Posted
by
Juan Vazquez-Leddon
In Bronfenbrenner Center for Translational Research, College of Human Ecology, Psychology

Marlen Z. Gonzalez, assistant professor of psychology, has frequently heard behavioral scientists say “context matters” when trying to make sense of problems caused by human behavior. 

Her answer: Align the science of human behavior with the science of behavioral ecology, or how animals – in this case, humans – interact with their environment. In a comment published in the journal Nature Human Behaviour, Gonzalez and Marissa Rice, a postdoctoral researcher in Gonzalez’s Life History Lab, argued that alignment provides needed context.

“It makes things clearer when considering these behavioral ecological rules,” said Gonzalez, who is also director of the Community Neuroscience Initiative. “The beauty about behavioral ecology is you’re forced to do systems thinking and understand that it’s about reciprocal relationships rather than some sort of stimulus-response to an event.”

With this knowledge of behavioral ecology, scientists can better understand the challenges humans are facing.

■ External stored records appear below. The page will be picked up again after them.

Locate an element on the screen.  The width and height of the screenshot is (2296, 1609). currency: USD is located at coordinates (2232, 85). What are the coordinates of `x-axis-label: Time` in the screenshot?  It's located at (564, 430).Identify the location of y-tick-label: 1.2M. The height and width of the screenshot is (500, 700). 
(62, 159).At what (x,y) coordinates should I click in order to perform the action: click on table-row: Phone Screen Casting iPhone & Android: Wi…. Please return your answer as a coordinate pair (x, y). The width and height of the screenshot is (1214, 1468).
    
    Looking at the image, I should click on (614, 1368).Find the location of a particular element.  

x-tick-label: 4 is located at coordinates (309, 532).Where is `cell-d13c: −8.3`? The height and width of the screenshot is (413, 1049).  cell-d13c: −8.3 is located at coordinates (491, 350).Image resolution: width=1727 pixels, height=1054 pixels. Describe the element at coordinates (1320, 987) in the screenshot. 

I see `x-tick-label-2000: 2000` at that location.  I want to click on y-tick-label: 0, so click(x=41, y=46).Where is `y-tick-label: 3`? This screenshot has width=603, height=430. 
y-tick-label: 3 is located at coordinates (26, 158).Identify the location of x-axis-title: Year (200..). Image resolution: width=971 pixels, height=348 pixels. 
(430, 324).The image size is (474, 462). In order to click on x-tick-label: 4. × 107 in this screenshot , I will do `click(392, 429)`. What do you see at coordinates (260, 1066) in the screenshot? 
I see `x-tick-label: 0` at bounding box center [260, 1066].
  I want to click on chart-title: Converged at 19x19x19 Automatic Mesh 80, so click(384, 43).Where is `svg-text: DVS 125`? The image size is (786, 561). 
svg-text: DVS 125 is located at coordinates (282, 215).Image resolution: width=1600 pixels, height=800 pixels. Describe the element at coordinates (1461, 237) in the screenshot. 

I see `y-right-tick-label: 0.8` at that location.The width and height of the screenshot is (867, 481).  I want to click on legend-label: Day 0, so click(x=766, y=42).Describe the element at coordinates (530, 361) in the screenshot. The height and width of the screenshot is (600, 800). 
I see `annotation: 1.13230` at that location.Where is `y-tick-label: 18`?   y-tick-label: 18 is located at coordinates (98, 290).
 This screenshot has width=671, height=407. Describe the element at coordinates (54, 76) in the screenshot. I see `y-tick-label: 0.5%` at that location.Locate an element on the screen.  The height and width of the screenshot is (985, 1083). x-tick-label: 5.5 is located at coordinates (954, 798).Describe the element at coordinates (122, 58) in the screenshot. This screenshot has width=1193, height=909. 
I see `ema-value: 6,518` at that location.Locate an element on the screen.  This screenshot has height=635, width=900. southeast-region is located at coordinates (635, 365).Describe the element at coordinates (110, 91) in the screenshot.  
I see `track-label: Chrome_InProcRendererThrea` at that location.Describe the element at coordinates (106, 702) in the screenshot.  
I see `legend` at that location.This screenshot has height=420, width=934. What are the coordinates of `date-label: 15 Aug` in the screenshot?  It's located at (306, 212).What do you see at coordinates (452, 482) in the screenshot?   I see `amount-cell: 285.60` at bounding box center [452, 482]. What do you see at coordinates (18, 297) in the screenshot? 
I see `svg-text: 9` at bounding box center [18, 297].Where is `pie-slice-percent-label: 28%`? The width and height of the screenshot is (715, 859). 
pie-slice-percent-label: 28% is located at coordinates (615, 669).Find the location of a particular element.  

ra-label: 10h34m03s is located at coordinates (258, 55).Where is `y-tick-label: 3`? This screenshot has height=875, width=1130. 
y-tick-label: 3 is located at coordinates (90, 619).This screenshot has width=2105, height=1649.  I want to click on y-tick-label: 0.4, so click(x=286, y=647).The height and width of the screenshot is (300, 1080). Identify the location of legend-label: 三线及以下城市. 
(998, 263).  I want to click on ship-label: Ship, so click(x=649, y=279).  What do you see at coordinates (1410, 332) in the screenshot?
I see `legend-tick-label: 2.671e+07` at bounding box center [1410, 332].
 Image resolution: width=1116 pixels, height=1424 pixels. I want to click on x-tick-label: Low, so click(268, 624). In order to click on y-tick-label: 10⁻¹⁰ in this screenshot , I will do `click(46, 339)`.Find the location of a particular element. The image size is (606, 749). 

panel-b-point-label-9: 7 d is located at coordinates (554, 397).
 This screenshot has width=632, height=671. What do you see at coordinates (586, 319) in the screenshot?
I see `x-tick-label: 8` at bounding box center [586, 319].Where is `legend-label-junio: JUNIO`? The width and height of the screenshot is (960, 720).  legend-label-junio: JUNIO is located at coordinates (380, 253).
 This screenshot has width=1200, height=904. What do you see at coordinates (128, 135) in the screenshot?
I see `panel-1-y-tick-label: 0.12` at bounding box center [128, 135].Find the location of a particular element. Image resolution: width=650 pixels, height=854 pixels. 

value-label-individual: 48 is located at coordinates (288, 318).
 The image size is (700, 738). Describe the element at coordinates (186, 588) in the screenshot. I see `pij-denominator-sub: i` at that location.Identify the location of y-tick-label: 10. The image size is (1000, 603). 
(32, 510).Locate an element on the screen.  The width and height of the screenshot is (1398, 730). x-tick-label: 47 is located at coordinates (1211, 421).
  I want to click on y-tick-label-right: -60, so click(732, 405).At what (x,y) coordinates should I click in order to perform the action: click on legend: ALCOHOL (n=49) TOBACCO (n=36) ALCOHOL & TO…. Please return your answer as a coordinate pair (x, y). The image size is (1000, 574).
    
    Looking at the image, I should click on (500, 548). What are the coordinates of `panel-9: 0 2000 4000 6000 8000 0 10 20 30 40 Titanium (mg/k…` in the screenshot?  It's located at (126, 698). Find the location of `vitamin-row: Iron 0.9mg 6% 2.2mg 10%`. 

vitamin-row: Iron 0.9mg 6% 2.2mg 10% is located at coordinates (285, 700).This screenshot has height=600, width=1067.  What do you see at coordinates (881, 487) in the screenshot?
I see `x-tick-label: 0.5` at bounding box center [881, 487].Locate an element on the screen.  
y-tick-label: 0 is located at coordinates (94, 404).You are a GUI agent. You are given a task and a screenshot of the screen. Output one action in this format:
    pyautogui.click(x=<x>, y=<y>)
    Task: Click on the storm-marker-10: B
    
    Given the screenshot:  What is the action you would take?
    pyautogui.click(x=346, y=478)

Gonzalez and Rice focused on three of the most pressing: climate change, mental health, and the essentializing of social categories – simplifying groups of people by a few traits that are thought to define them while ignoring diversity and differences among them.

When it comes to climate change, Gonzalez and Rice said that behavioral ecology can help scientists understand how humans interact with the environment. That knowledge can then contribute to more intuitive conservation efforts.

“We should work with the rules of how humans behave with the environment, rather than trying to impose rules and telling people they should act a certain way,” Gonzalez said. “Let’s figure out when you are likely to act in a way that would serve the goal of forestalling climate change.”

Gonzalez and Rice also said behavioral ecology provides a framework for understanding mental health disorders by understanding the utility of the behaviors that cause them.

“It’s really trying to understand that behaviors tend to persist because environments allow them to persist because there is some sort of utility in it,” Gonzalez said.

Gonzalez and Rice also noted that behavioral ecology offers an “opportunity to correct the implicit or explicit biologization of social categories,” like class and race. They say these categories have been used to explain issues affecting humans such as health disparities and certain behaviors, but that practice gets in the way of true understanding by ignoring the uniqueness of each person’s environment.

How does one gain an understanding of behavioral ecology? Gonzalez and Rice cautioned that behavioral ecology training can’t be done a la carte, but to start, they offered a list of readings, including Sense and Nonsense: Evolutionary Perspectives on Human Behavior, by Kevin N. Laland and Gillian Brown. Gonzalez also encouraged dialogue with behavioral ecologists. 

“Talk to behavioral ecologists who work on human analogues you care about, whether it’s social bonding, food behavior, parenting, whatever it is, but try to learn this new language,” Gonzalez said. “Have those conversations and get messy.”